Likewise, a true and deep feeling of achievement in any other area can come only after a great deal of effort expended- endurance through the tedium of study, endurance through the tedium of trial and error, endurance through the vagaries of fortune, and a general suffering through a great many unpleasant emotional states to reach ultimate- or even just modest, but real- success. I love to read, but I don’t enjoy every second of my eyeballs crawling over the page, I enjoy the sensation of having learned something new, or thought or imagined something I wouldn’t have before. (This applies equally as much to fiction as nonfiction, since the basic purpose of fiction is examination of human nature from different angles.) While I do sometimes stop reading a book either because the author has used so much obfuscatory language the experience of reading has become excrutiating, because I suspect the story will have no interesting payoff, or because I suspect the author’s point is actually nonsense, this is very different from doing so purely because it’s not making me happy right that second.
The increasing number of people that ARE using that metric on some level becomes increasingly apparent in our culture, and is epitomized in the spread of psychotropic medications that are advertised and sometimes prescribed as though unhappiness itself were a pathological condition, rather than being as normal and necessary a part of the human experience as happiness. We propose to legislate poverty out of existence, or to to provide unlimited medical care for free to all, or to eliminate work as a necessary precondition to achievement- or, worse, we attempt to eliminate all concept of achievement from our schools, increasingly choosing instead to concentrate on telling students they are special and make sure they feel good about themselves.

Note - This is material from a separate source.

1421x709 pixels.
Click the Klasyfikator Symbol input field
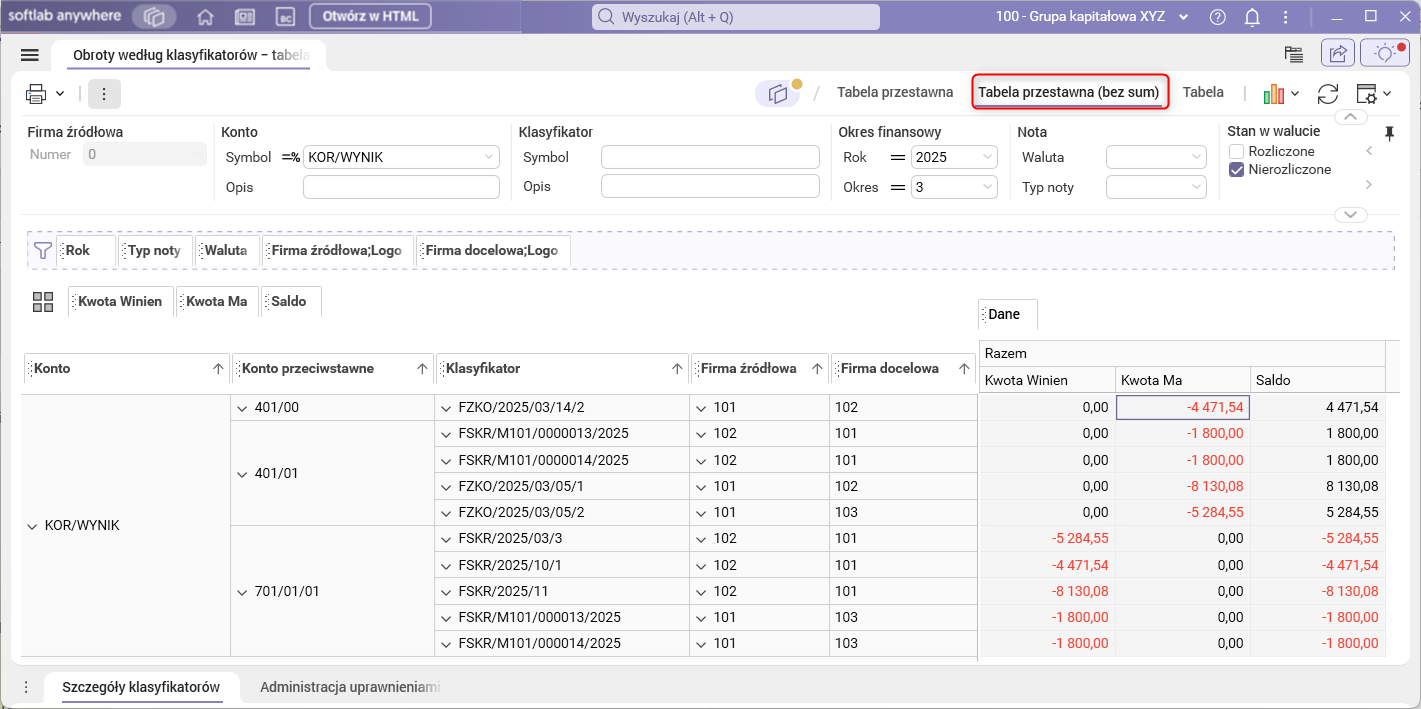coord(711,157)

Insidiously, in this version of pursuit of happiness- total concentration on one’s internal state and current estimation of one’s worth- we completely eliminate almost all possibility of happiness as a condition as it was understood for thousands of years. If everyone is special, no one is. If all that matters is how you feel, there is always a better theoretical emotional state we must mourn, and always a reason to quit an activity, job, relationship, or even existence that is not immediately satisfying. If there’s no such thing as achievement or failure, there’s never any reason to feel good about ourselves outside of fundamentally fleeting affection- and as soon as failure is experienced, because that’s how life still is no matter how much padding we try and put on the sharp corners, it disappears altogether.
This pursuit of happiness is as surefire a guarantor of misery as has ever been invented. And humans are very creative in that respect.